Latino public policy center opens at ASU
Photo: Dr. David Daugherty, William Hart and Joseph Garcia
Morrison Institute
A new Latino public policy center aimed at increasing Arizona’s understanding of Latino issues related to state public policy, workforce, education and the economy has been launched at Arizona State University.
The Morrison Institute Latino Public Policy Center will add focus and emphasis to Latino issues. Joseph Garcia, a longtime educator, communication specialist and editor with experience and understanding of public policy and political issues in Arizona, will be the first director.

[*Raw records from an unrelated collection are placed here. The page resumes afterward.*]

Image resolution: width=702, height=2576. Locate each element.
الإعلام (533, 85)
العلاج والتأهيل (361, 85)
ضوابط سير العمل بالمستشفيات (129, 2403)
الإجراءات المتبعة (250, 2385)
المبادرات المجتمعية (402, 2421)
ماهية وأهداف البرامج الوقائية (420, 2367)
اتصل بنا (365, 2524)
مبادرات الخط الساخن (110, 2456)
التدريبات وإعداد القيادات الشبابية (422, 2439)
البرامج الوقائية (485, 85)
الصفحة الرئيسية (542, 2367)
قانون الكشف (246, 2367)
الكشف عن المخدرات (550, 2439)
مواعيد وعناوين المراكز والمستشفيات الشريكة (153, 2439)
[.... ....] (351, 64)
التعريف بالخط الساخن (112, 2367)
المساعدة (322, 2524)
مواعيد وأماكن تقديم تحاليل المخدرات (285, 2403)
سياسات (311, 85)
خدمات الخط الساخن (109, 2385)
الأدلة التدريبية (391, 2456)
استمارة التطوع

“The new center is borne from the fact that by 2030 our state will be a majority minority,” said Sue Clark-Johnson, executive director of Morrison Institute. “As Morrison found in its 2012 study “Dropped? Latino Education and Arizona’s Economic Future,” there are very pragmatic consequences for Arizona if the Latino education gap is not addressed – issues of poverty, low income, high welfare, lower tax revenues. Those issues, from a public policy perspective, need to be discussed and dealt with as appropriate today.”
Instead of an advocacy center, it will be a place “for greater communication and dialogue for policy makers, citizens, community groups, business leaders and educators – all of whom are stakeholders in Arizona’s future,” she said.
The center’s first publication is “Arizona’s Emerging Latino Vote,” which uses data and projections to illustrate how the state’s political landscape will change because of the increasing Latino voter population – especially by 2030. That’s when the number of Latino citizens aged 20 and older will have increased by at least 178 percent since 2010. In contrast, the number of adult non-Latino Arizona citizens is expected to increase by only 42 percent during this period, according to the report.
“Arizona’s Emerging Latino Vote” is available at MorrisonInstitute.asu.edu/Latinos, along with “Dropped?” and other Latino-related briefs, blogs, videos, news and reports.
“More and more of our research, analysis and polling have to do with Latino public policy, as should be the case given our state and nation’s changing demographics,” said Dr. David Daugherty, director of research at Morrison Institute. “It makes perfect sense for Morrison Institute to house a Latino Center to collect and disseminate such important data and analysis for a more focused dialogue in recognition and informed anticipation of a changing Arizona.”
“We must work together, live together and succeed together,” Garcia said. “There is only one Arizona – there cannot be two, as data suggest exists today and even more so tomorrow if we allow two populations to be separated by inequities ranging from education to opportunity to financial security.
“There must be integrated balance to strengthen our state’s collective sustainability and chances for future success. And that begins with a greater understanding and appreciation of changing demographics, shifting dynamics and nuanced complexities in public policy,” he said.